2

I'm facing an issue with mails. I need to get all messages between 2 people: [email protected] and [email protected].

The file:

From: [email protected]
to: [email protected]
<body of the message1>

From: [email protected]
to: [email protected]
<body of the message1>

From: [email protected]
to: [email protected]
<body of the message1>

From: [email protected]
to: [email protected]
<body of the message1>

From: [email protected]
to: [email protected]
<body of the message1>

I tried to use the following sed:

sed -n "/From: [Ss]omebody1/,/From: /p" inputfile > test.txt

As a result I got all mails from somebody1 to test.txt file.

Question is: What should be the structre of sed to get only mails between somebody1 and person?

chaos
  • 4,204
  • 2
  • 19
  • 28
wtk
  • 21
  • 1

2 Answers2

1

With sed:

sed -n '/^From: [email protected]/{h;n;/^to: [email protected]/{H;g;p;:x;n;p;s/.//;tx}}' file

  • /^From: [email protected]/: first search for the From: email-address
    • h; store that line int the hold space.
    • n; load the next line (the to: line).
  • /^to: [email protected]/: search for the to: email-address
    • H; append that line to the hold space.
    • g; copy the hold space to the pattern space.
    • p; print the pattern space.
    • :x; set a label called x.
    • n; load the next line (the email body)
    • p; print that line.
    • s/.// do a substitution in that line (just replace one character)...
    • tx ... that the t command can check if that substitution is successful (when the line is not empty, as in the end of the email body). If yes jump back to the label x and repeat until an empty line appears, if not jump to the end of the script.

The output:

From: [email protected]
to: [email protected]
<body of the message1>

From: [email protected]
to: [email protected]
<body of the message1>
chaos
  • 4,204
  • 2
  • 19
  • 28
  • Probably you can obtain an output more clean without the first `p;`. Just to avoid a list of isolated matches with `From: [email protected]` not followed by the second person match and the block of the letter. – Hastur Oct 13 '15 at 12:58
  • @Hastur Good hint, I corrected it, now It's not printing isolated matches anymore – chaos Oct 13 '15 at 13:11
  • Thanks a lot for that. I would like to ask another question: thing is that what i should get in return is whole message body (which may containt new line characters) till next occurence of "From:" Right now i get more info but it's not enough: example output From: [email protected] To: [email protected] Date: Mon, 06 Jul 2015 17:41:03 GMT Subject: *************** Content-type: ********************************* X-Scanned-By: ********************** and no body after it – wtk Oct 13 '15 at 13:31
  • Search for your file the point in which it stops your chunk, and _probably_ you will find another time the keyword `From: [email protected]`... You have to select a different unique key that you will not find again in the body of your message.

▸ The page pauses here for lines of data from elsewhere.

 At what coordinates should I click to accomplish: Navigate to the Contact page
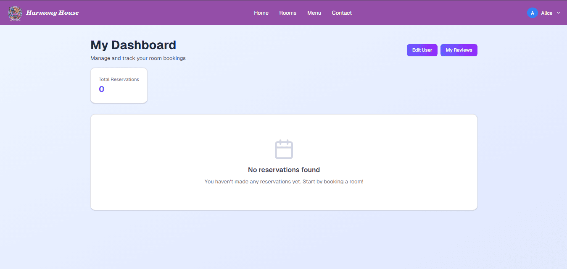[x=341, y=13]
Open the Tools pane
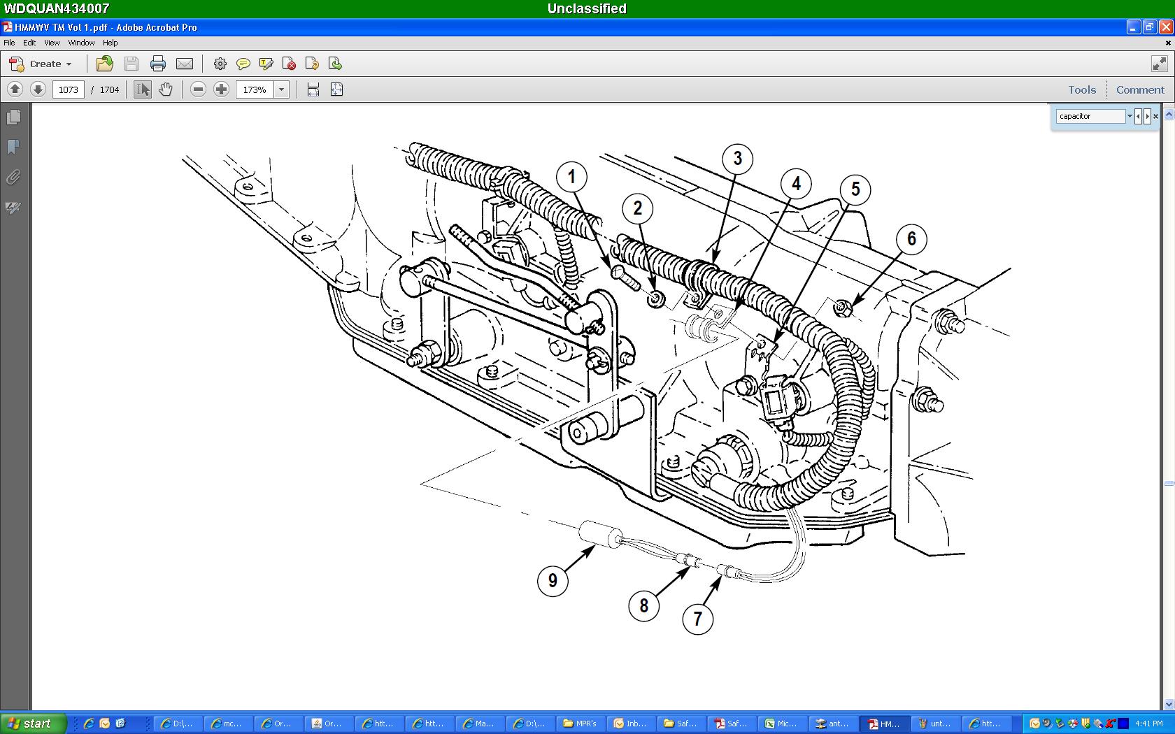 (1081, 89)
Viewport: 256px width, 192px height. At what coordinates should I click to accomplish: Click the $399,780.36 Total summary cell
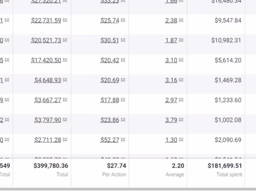tap(51, 166)
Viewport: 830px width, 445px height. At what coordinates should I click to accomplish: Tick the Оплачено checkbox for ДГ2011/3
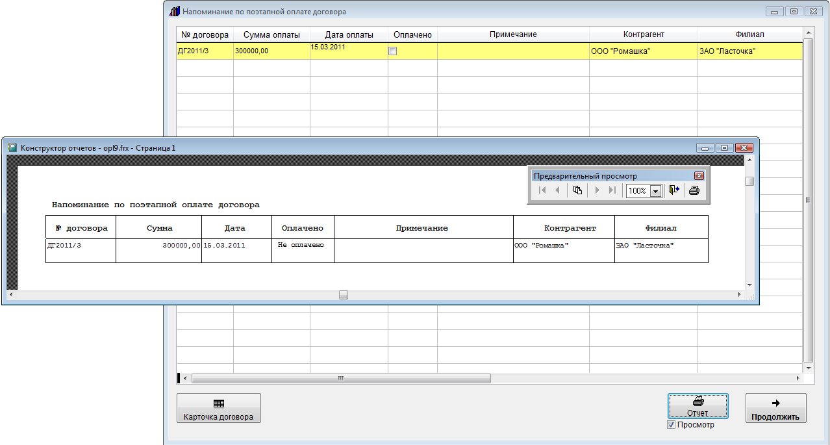[x=392, y=51]
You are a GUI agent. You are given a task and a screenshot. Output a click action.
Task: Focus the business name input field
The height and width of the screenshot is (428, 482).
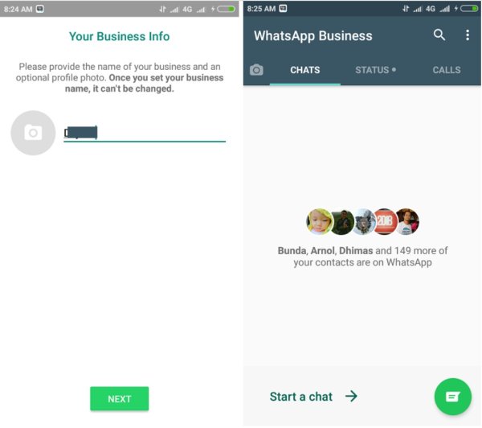(145, 134)
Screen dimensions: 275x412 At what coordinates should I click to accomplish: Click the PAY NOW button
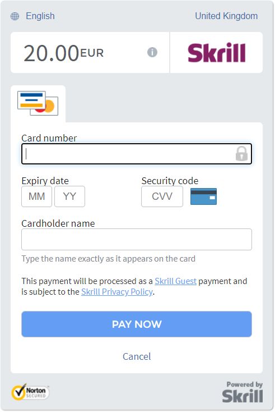[x=137, y=324]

It will be the same with the `awk` answer. Give it a try too. – Hastur Oct 13 '15 at 15:09
0

With awk:

awk '/From: [Ss]omebody1/{flag=1;next} \
  /to\: person1/ {if (flag>0) {flag=2; print; next} else {flag=0; next}} \
 /From/{flag=0} {if (flag==2){print NR,flag, $0}} ' input.txt 
  • /From: [Ss]omebody1/{flag=1;next} \ Put a flag variable to 1 on match and skip the line.
  • /to\: person1/ If the flag is 1 update it to 2 else reset it to 0.
  • /From/{flag=0} On match it reset the flag value.
  • {if (flag==2){print NR, $0}} if flag is 2 it will print the linenumber and the line.

Change the value of person1 to have different matches.

Input file used

From: [email protected]
to: [email protected]
<body of the message1>

From: [email protected]
to: [email protected]
<body of the message2>

From: [email protected]
to: [email protected]
<body of the message3>

From: [email protected]
to: [email protected]
<body of the message4>

From: [email protected]
to: [email protected]
<body of the message5>
Hastur
  • 18,764
  • 9
  • 52
  • 95